++++ GIVEN RECORDS

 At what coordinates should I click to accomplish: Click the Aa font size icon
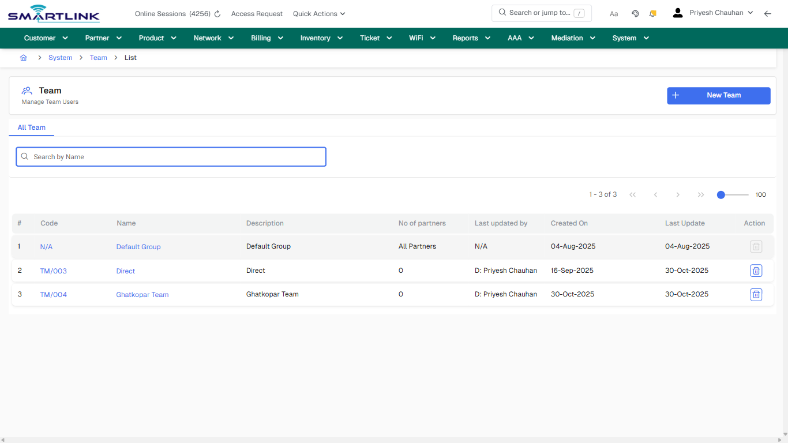[x=613, y=13]
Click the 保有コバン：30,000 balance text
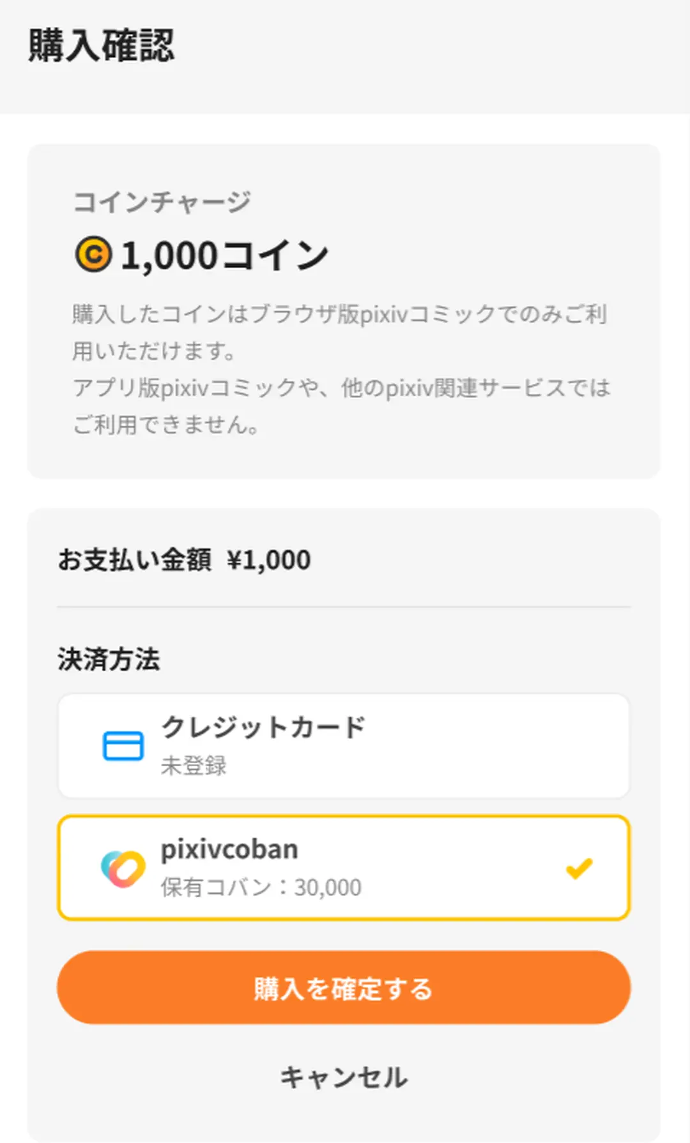The image size is (690, 1143). click(x=261, y=887)
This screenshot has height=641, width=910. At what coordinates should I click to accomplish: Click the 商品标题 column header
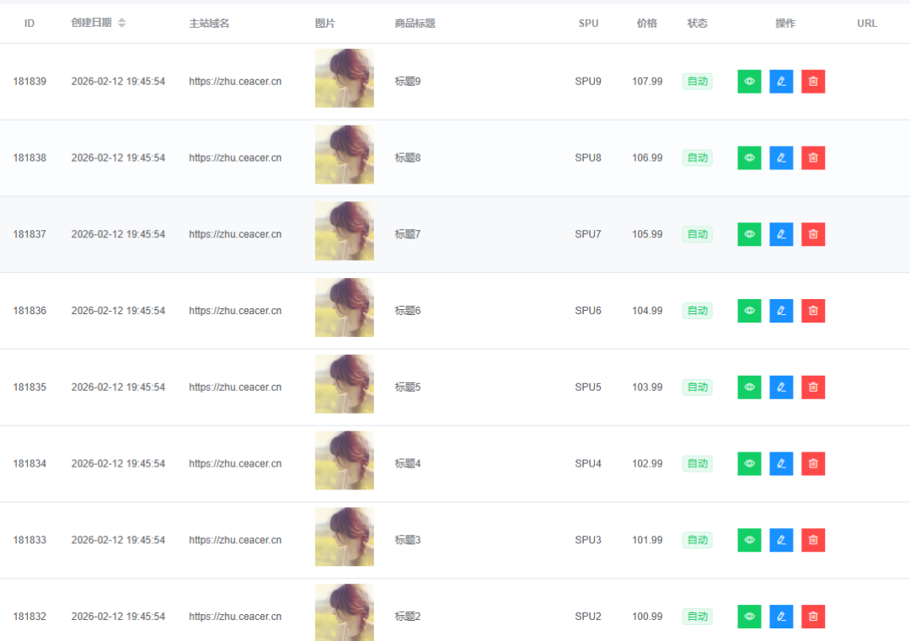click(x=415, y=24)
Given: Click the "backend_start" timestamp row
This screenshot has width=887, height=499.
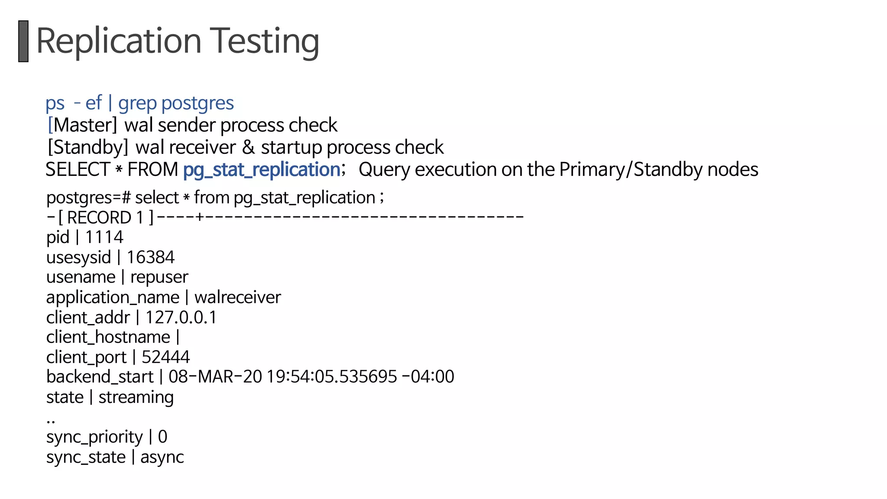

++++++++

EXERCISE AIM. Exact text is required for the lines from the one with "This screenshot has height=641, width=910." through the last line of the entries, both included. Omit pictures.

REPLY TO THE TASK.
This screenshot has height=641, width=910. At what coordinates should I click to accomplish: Click the 商品标题 column header
click(x=415, y=24)
Given: Click the "backend_start" timestamp row
This screenshot has width=887, height=499.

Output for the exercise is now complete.